Living the kind of life that enables good poems or good writing of any kind requires that we remain open to the possibility that our work—and we—can be changed for the better. I think again of the manuscript consultation with my former student. She sought feedback because she wants to turn her life experiences into art. I’d read some of her work when she began her writing her book a couple of years ago. The difference between the earlier pages and those written more recently was significant. The newer writing was more fluid, insightful and stronger than I experienced before. Her writing has changed, reflecting the interaction between writer and the page in the writing process. It’s a continual dialogue of discovery; gradually as the story shifts and changes, so does our perspective of the events we’re describing.
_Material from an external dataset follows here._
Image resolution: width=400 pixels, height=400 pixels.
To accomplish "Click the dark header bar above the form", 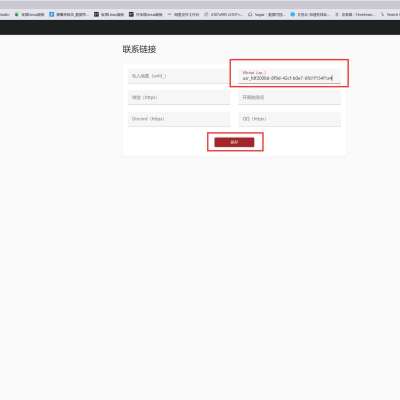I will click(200, 27).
It’s not something we plan for or think about when we first begin writing from the troublesome and challenging events life throws at us. We write to pour ourselves and our emotions on the page, to release them from the body to the page. Even then, there are moments of surprise when we read what we’ve written. I often hear “I didn’t know I was going there” when someone reads what they’ve written aloud. The surprise is like an open door, beckoning to us to enter, and discover even more of the story. It doesn’t happen all at once. We write our imperfect first drafts, rewrite and revise again and again until we “see” what our story—our experience—truly means. We’re given the opportunity to “re-vision,” see something anew, and learn from it so we may embrace the uniqueness of our lives and to live as we intend.
They want a wilderness with a map—
but how about errors that give a new start?—
or leaves that are edging into the light?—
or the many places a road can’t find?
Maybe there’s a land where you have to sing
to explain anything: you blow a little whistle
just right and the next tree you meet is itself.
(And many a tree is not there yet.)
Things come toward you when you walk.
You go along singing a song that says
where you are going becomes its own
because you start. You blow a little whistle—
And a world begins under the map.
( “A Course in Creative Writing,” By William Stafford, In: A Glass Face in the Rain, 1982)
Writing Suggestion:
Given the chance, how would you rewrite your life? Which parts? Has writing out of hardship or illness changed you in any way? What have you learned from those difficult life events that have prompted you to revise your life or embrace the life you have?
Sharon, this is outstanding. I love William Stafford, and especially his insistence on the encounter between life and our attempts at art. There is no hiding place for the self; we have to bring all our vulnerabilities to our work. But I also like the hope here–that our work and our lives can be changed for the better. I’ve printed it out and saved it for future workshops.
Sara, thank you so much…I write, sometimes better than other times, and push “Post,” never quite sure if I’m reaching those I intend…for your comment, I am deeply grateful. Thank you.